Surprisingly, the observed influence of acute pulmonary disease on long‐term mortality was divergent from that on readmission: patients with AHF exacerbated by acute pulmonary disease showed higher mortality. Two recently published studies showed that pneumonia is associated with increased risk for cardiovascular events after hospital discharge.9, 10 A combination of endothelial dysfunction, plaque instability, activated coagulation,11 volume overload, inflammatory and ischemic myocardial injury12 and arrhythmias13 have been postulated to explain increased morbidity and mortality. It is still unclear whether the adverse prognosis of the subgroup of admitted for AHF precipitated by acute pulmonary disease is caused by the unfavourable association of AHF and pulmonary disease itself or is rather a marker of a more complex co‐morbidity profile in patients with such an association.

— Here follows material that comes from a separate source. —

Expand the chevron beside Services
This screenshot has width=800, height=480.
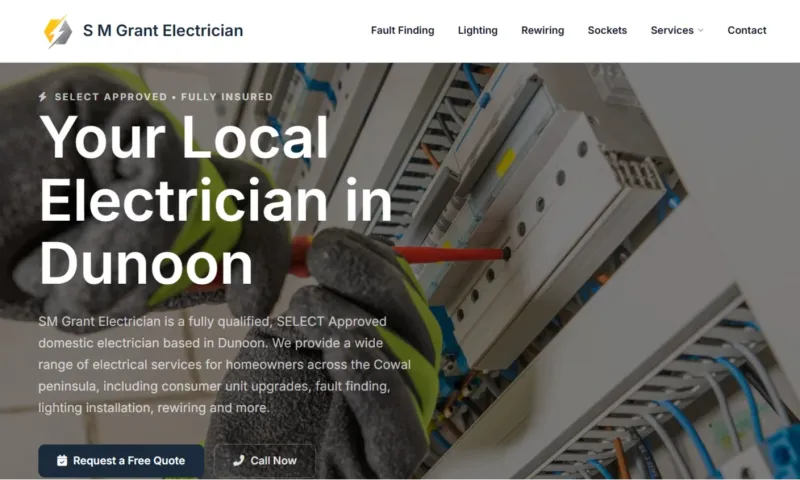click(x=701, y=31)
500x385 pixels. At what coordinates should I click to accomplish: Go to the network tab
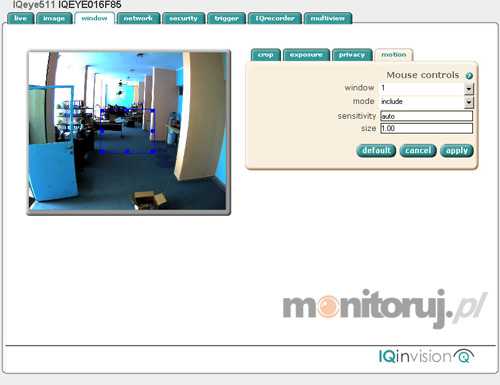pyautogui.click(x=138, y=18)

Our study suggests that the peculiar pathophysiological background of AHF precipitated by acute pulmonary disease exposes those patients to increased risk of death despite fewer readmissions. As a consequence, those patients should benefit not only from aggressive initial treatment but also from a more intensive and interdisciplinary follow‐up after hospital discharge.

Limitations

The study was conducted on a medium‐sized cohort of patients with AHF from three tertiary centres. Therefore, the conclusions of this study should be confirmed in larger cohorts. However, this cohort was large enough to demonstrate significant differences between the different precipitating factors. Moreover, the group of ‘other precipitating factors’ was quite large, as our database was not conceived for further differentiation among other causes of AHF. This group might include patients with AHF precipitated by other causes as hypertension, malcompliance and worsening renal function.3, 4, 5 Despite outcome data were derived from telephonic follow‐up and relevant censoring (287 patients, 38%) occurred, the median follow‐up in the cohort was 320 days. In addition, the cause of readmission was not assessed during follow‐up, and therefore, the risk of a potential bias derived from new‐onset precipitating factors, although small, cannot be excluded.

Conclusions

Precipitating factors of AHF substantially influence outcome after hospitalization. In particular, patients with AHF precipitated by acute pulmonary disease showed fewer readmissions and higher 1 year mortality, especially in patients aged 75 years or younger.

Conflict of interest

The authors declare that they have no competing interests.